The Akasha’s first Kin Baktash Akasha, who has been jailed in the US over Narcotics trafficking and first married as a teenager, had lured his younger brother, Ibrahim Abdalla Akasha, into his notorious ways. Both controlled the empire that survived their father’s death and the violent family feuds over wealth that followed. Baktash and Ibrahim are sons of Fatuma, the late patriarch’s third wife.
Before his murder, there was an in the Akasha family, and Baktash and Kamaldin — his slain brother from an unidentified woman but raised by Karima (one of the late Akasha’s wives) — were close and acted as bodyguards for their father.
But hell broke loose after their father’s death, apparently over control of the spoils. Kamaldin was killed at the height of the squabbles, sparking a new wave of blame and violent clashes.
Baktash and his half-brother Hassan (son of Karima) publicly accused their other brother, Nurdin Akasha “Tinta”, for Kamaldin’s murder, which remains unsolved to date.
Baktash inherited most of his father’s wealth and took in Kamaldin’s children and the children of a deceased sister.
The slain baron had three wives and also had a child with a fourth woman. Karima was the first wife. Her firstborn was Habab Noordin.

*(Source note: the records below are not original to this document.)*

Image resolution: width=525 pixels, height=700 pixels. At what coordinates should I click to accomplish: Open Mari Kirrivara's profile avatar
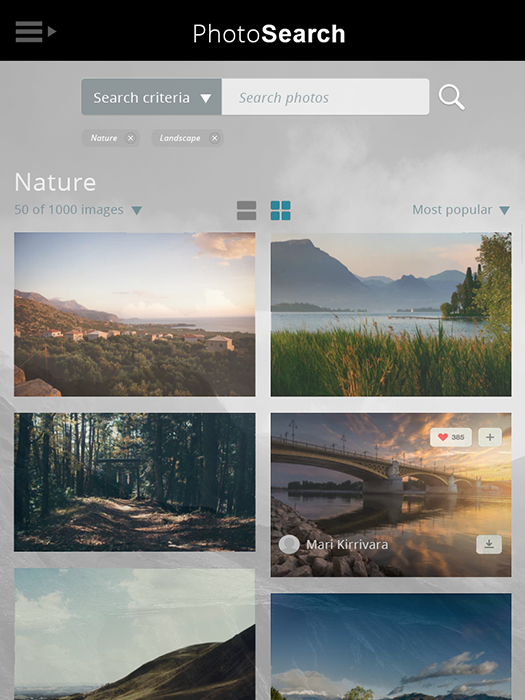(289, 545)
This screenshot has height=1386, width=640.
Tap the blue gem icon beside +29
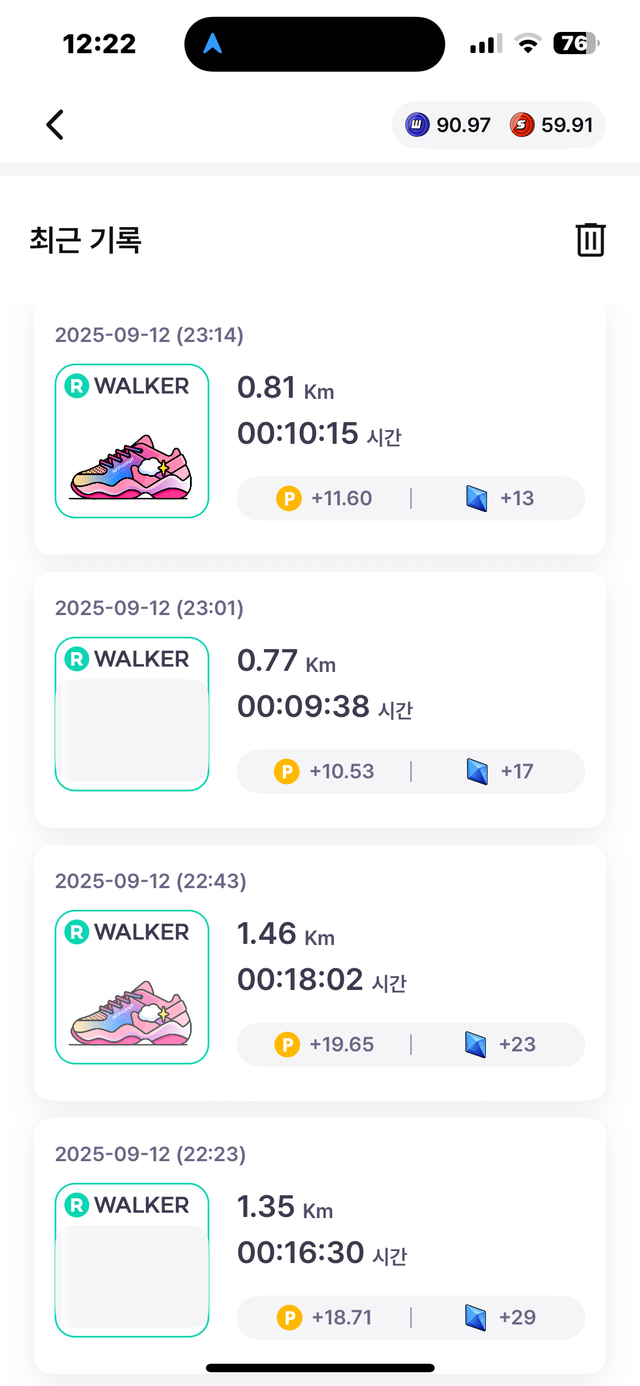478,1317
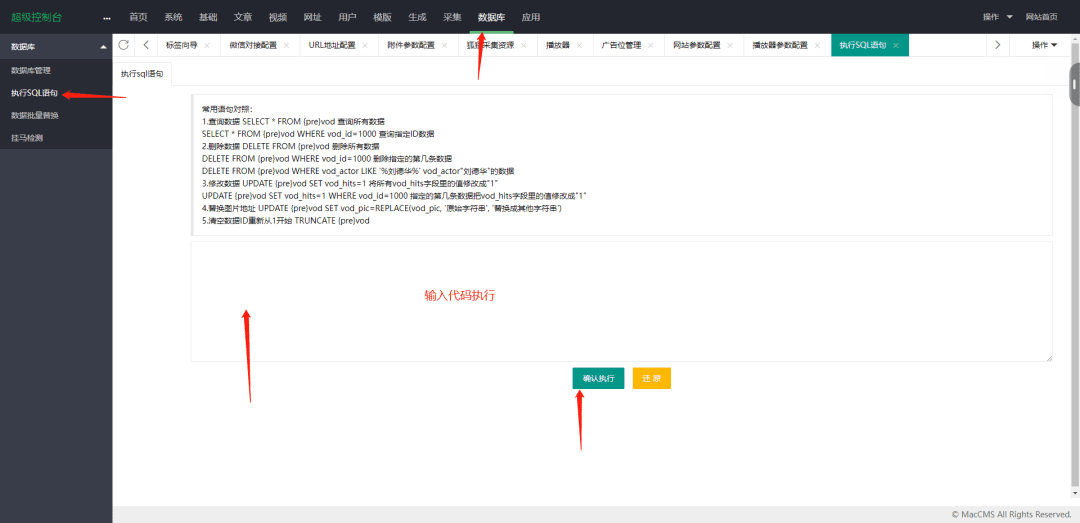Viewport: 1080px width, 523px height.
Task: Close the 标签向导 tab
Action: (x=207, y=46)
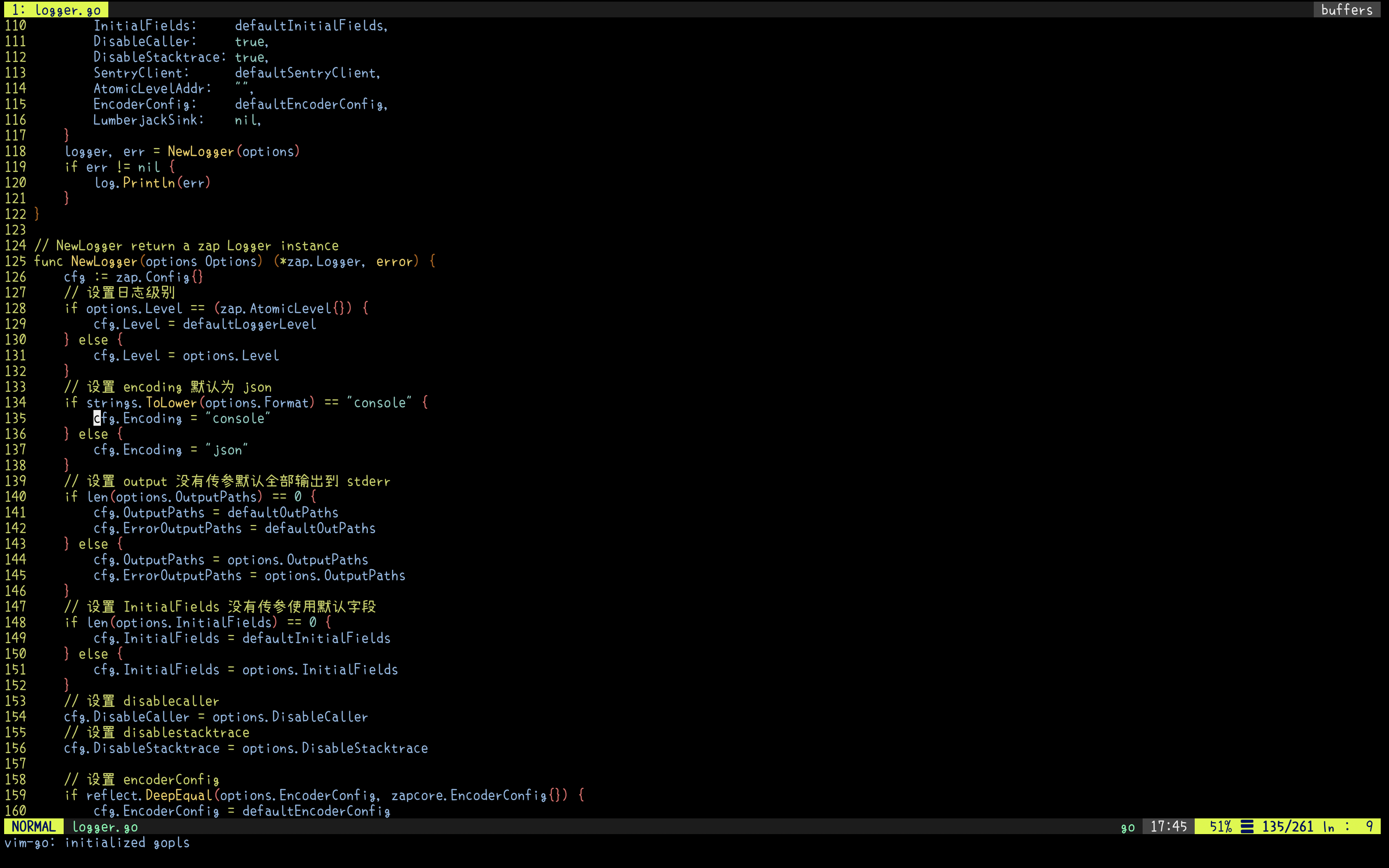Click the opening brace after func NewLogger signature
This screenshot has height=868, width=1389.
tap(432, 261)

Her other children were Hassan and twin daughters.
Kamaldin was born out of a relation between the late Akasha and an unnamed woman he divorced before marrying Karima.
The third wife was Hayat whose children are daughter Najma Bazuna, son Nurdin ‘Tinta’, Durzia, Feisal and Abdalla.

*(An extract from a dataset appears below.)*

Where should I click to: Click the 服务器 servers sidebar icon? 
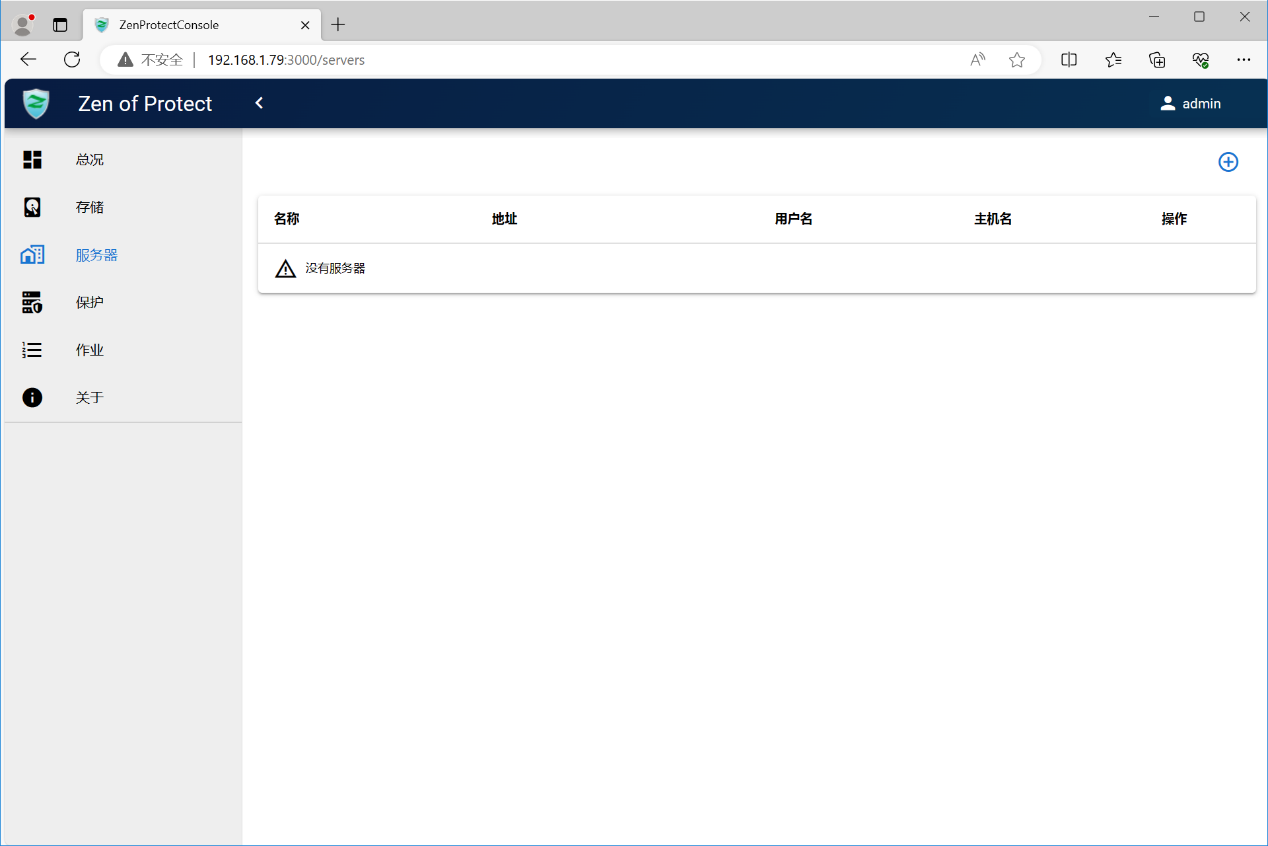coord(32,255)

Fatuma was the fourth woman in the late Akasha’s life and is the mother of Baktash, Warda and Ibrahim.
Habab was jailed for 10 years by a Tanzanian court after he was found guilty of being in possession of Mandrax in 1997. He was later freed after the conviction was quashed.
Habab, who lives a low profile life in Mombasa said while speaking to local media that, while declining to say much about his clan, that the family came to Kenya during colonial times when his grandfather, Abdalla Ibrahim, came from Sudan after years in Iraq.
He said his father, whose date of birth he did not disclose, established a transport firm and formed the Kenya National Transport Company before selling it to the Government after independence.
Tinta, the alleged mafia behind Cyprian Nyakundi’s arrests lives and operates mining and jewellery businesses in Sudan where Habab’s twin sisters are married.
The Akashas have vast interests in real estate in Mombasa and Nairobi besides owning properties in Zambia, South Africa, Mozambique and Sudan. There were also extensive investments in real estate and the transport sector in Kenya, Switzerland, Sudan and Lebanon.
Although some reports suggest the senior Akasha introduced the narcotics trade to his arsenal of businesses in the 1970s and 1980s, the family has always denied any association and until now, two have been successfully prosecuted and one convicted.
Significantly, many of Akasha sons and their wives were licensed to carry firearms, which they were accused of misusing.
Recently, it was revealed that police had always been aware that the late Akasha’s licensed gun was never recovered after his death and is still being used by one of his sons without a licence.
There is still a suspicion that the Akasha’s drug trade had been allegedly revived. Local media had reported that the Narcotics trade had expanded with the arrival in Kenya of Vijaygiri Goswami in Mombasa on November 22, 2012.
In November 2014, Mr Goswami, with whom Baktash and Ibrahim have been shipped to the US, admitted he knew the family patriarch in the early 1980s, in Zambia and other nations of southern Africa.
Goswami, who entered Kenya on a business visa through Jomo Kenyatta International Airport after leaving a Dubai jail a week earlier, appeared to have been resuming an old friendship.